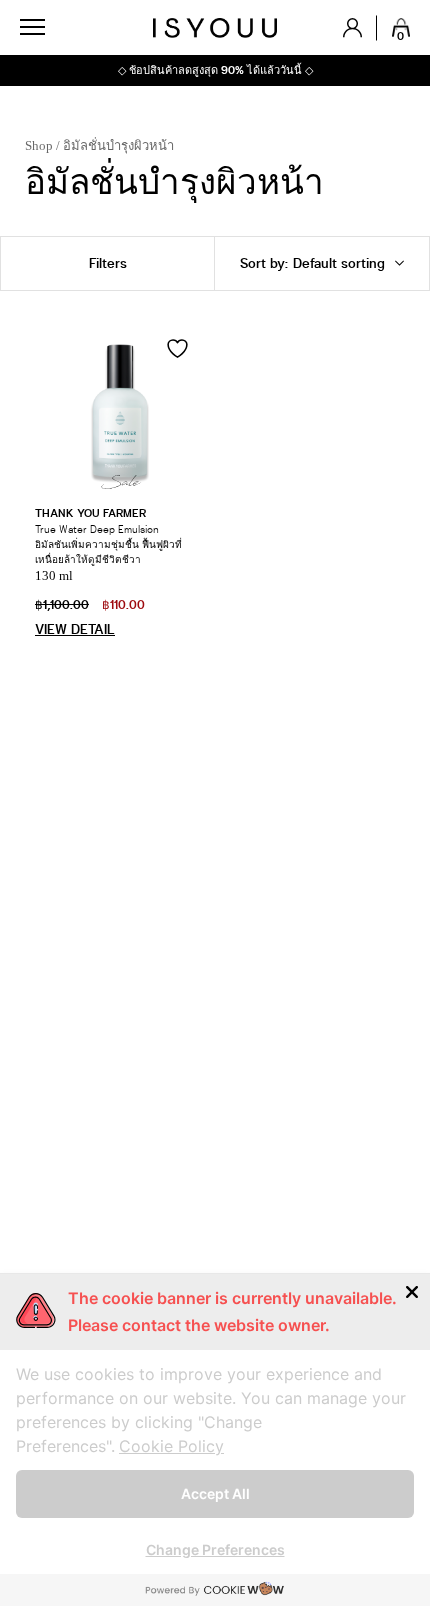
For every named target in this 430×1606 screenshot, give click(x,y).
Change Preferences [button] (215, 1549)
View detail (75, 629)
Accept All (215, 1493)
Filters (108, 263)
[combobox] (322, 263)
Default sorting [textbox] (255, 263)
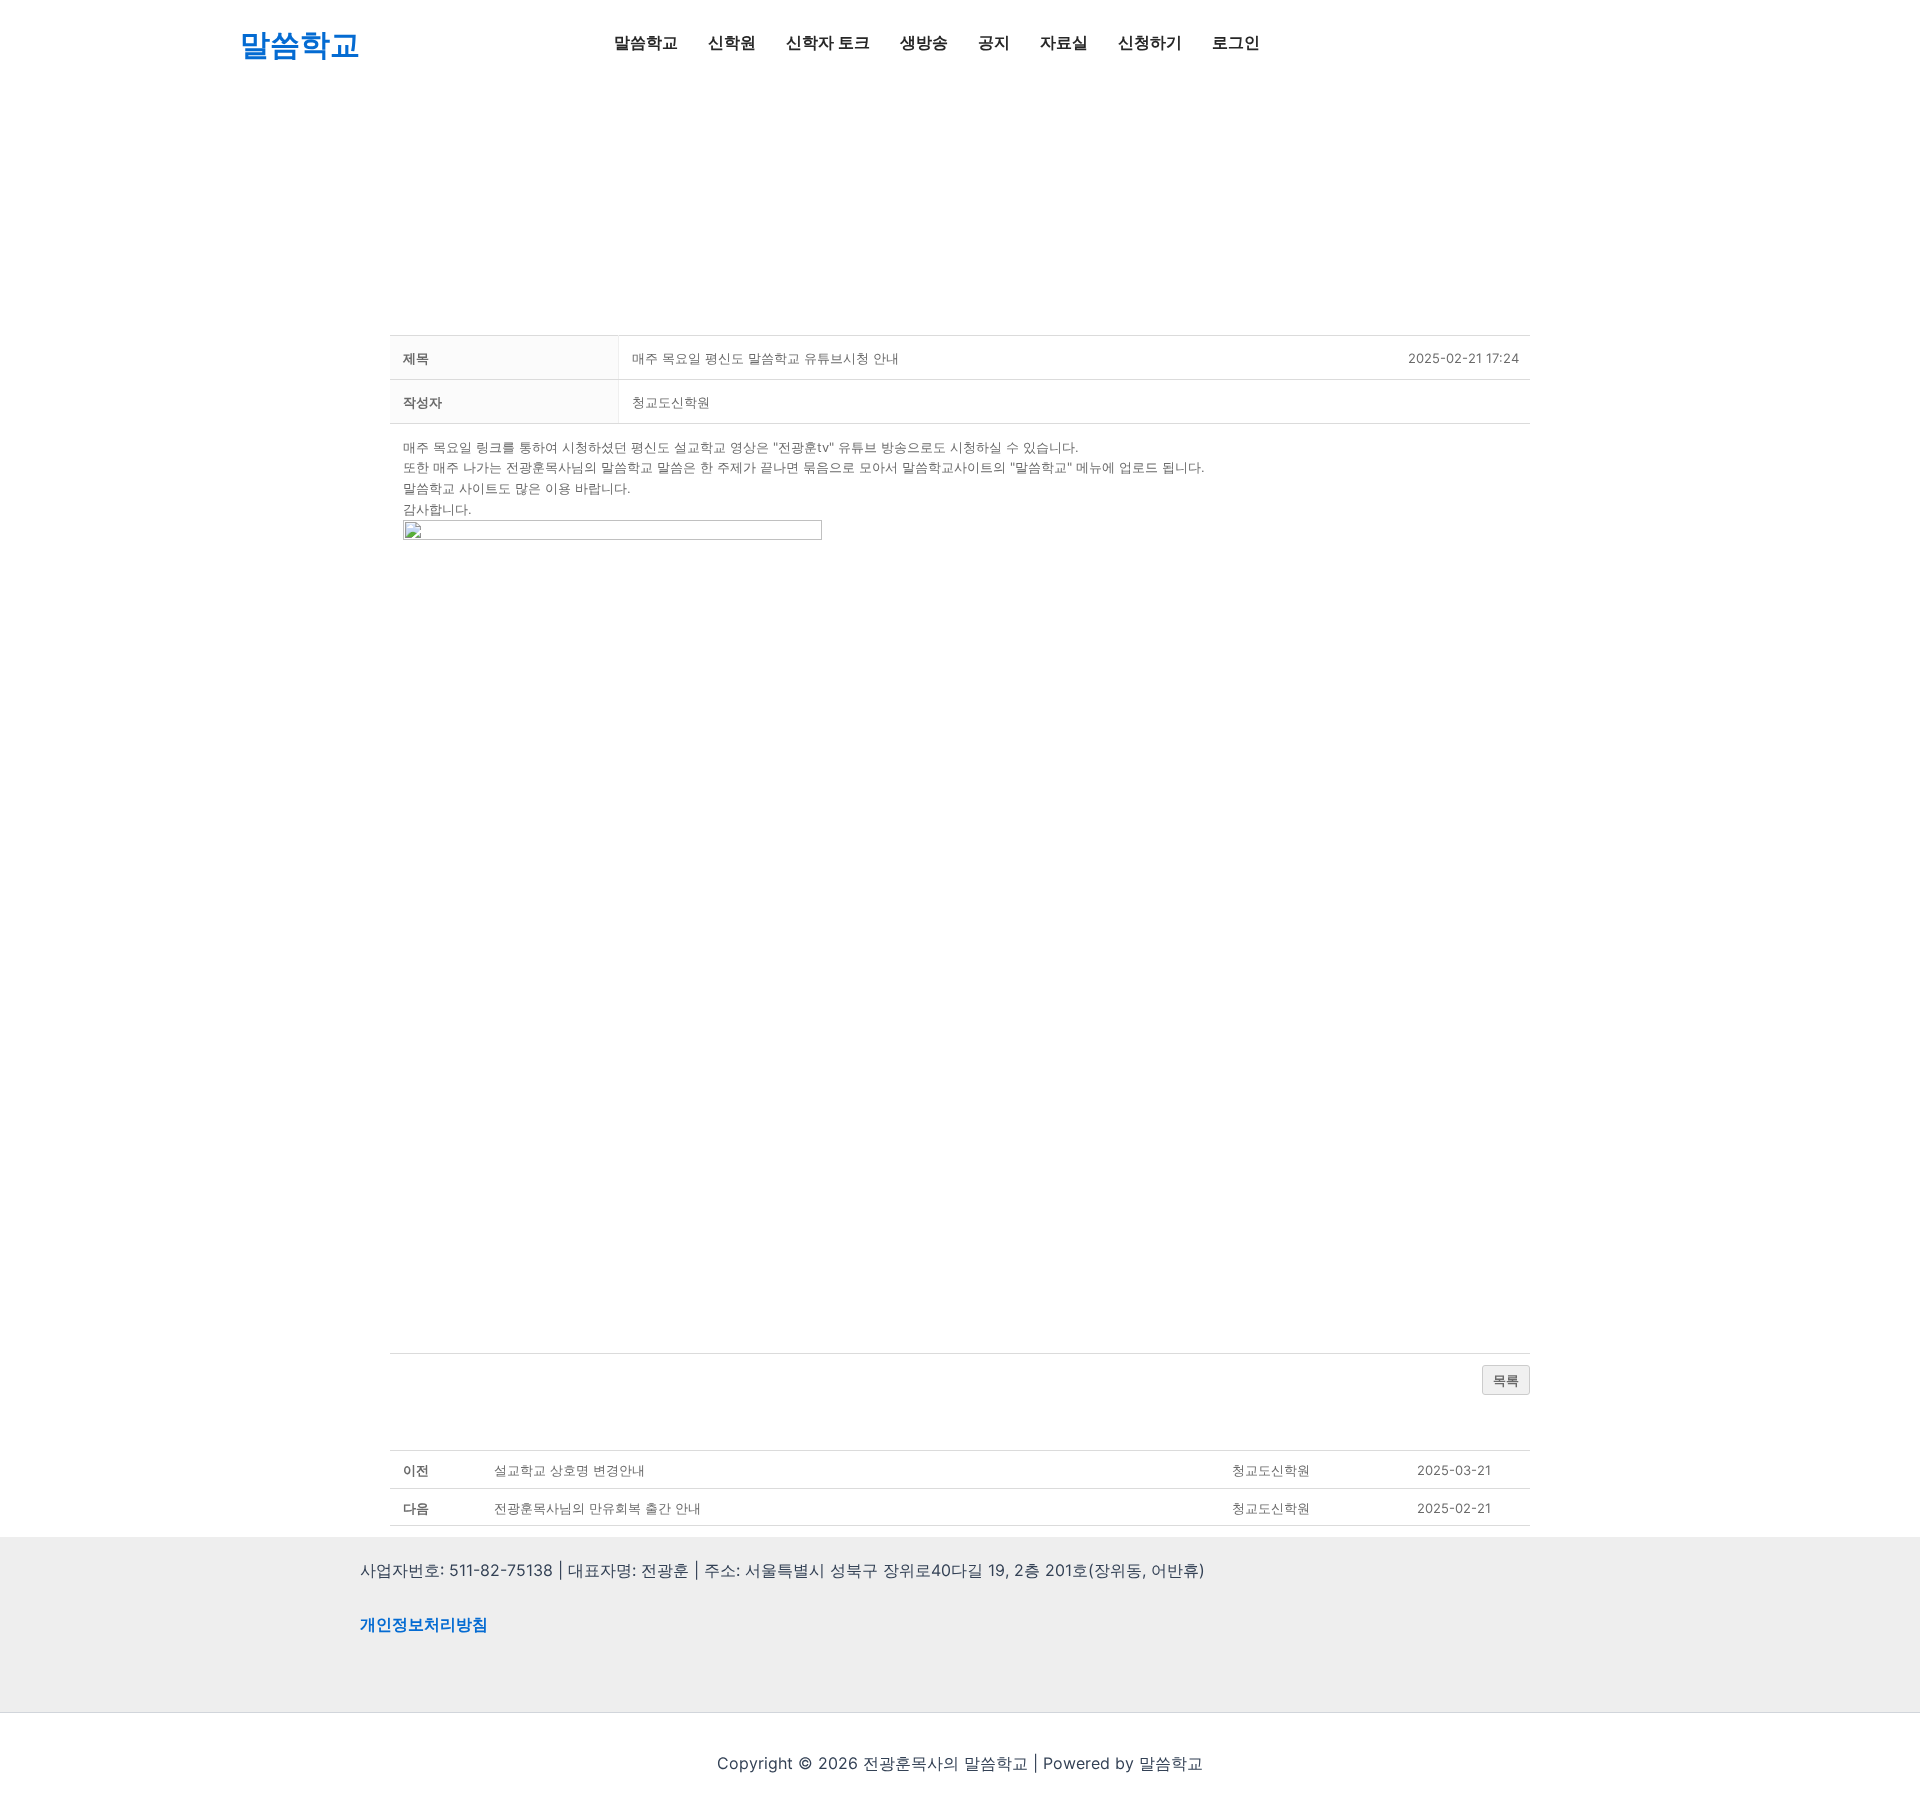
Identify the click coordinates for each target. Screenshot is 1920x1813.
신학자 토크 (828, 42)
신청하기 (1150, 42)
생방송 (924, 42)
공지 (994, 42)
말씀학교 (300, 44)
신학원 (732, 42)
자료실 (1064, 42)
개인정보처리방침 (424, 1624)
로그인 (1236, 42)
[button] (671, 402)
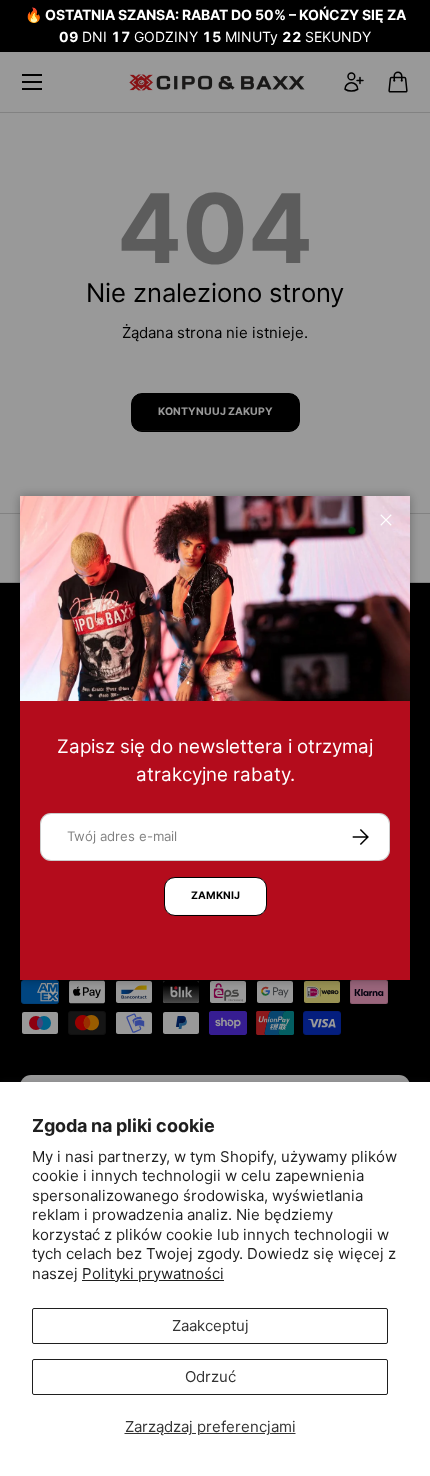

———

PROBLEM TO SOLVE => For the word "target", say how many lines of the records above contain it. Reply with the number alone.

TASK SOLUTION => 2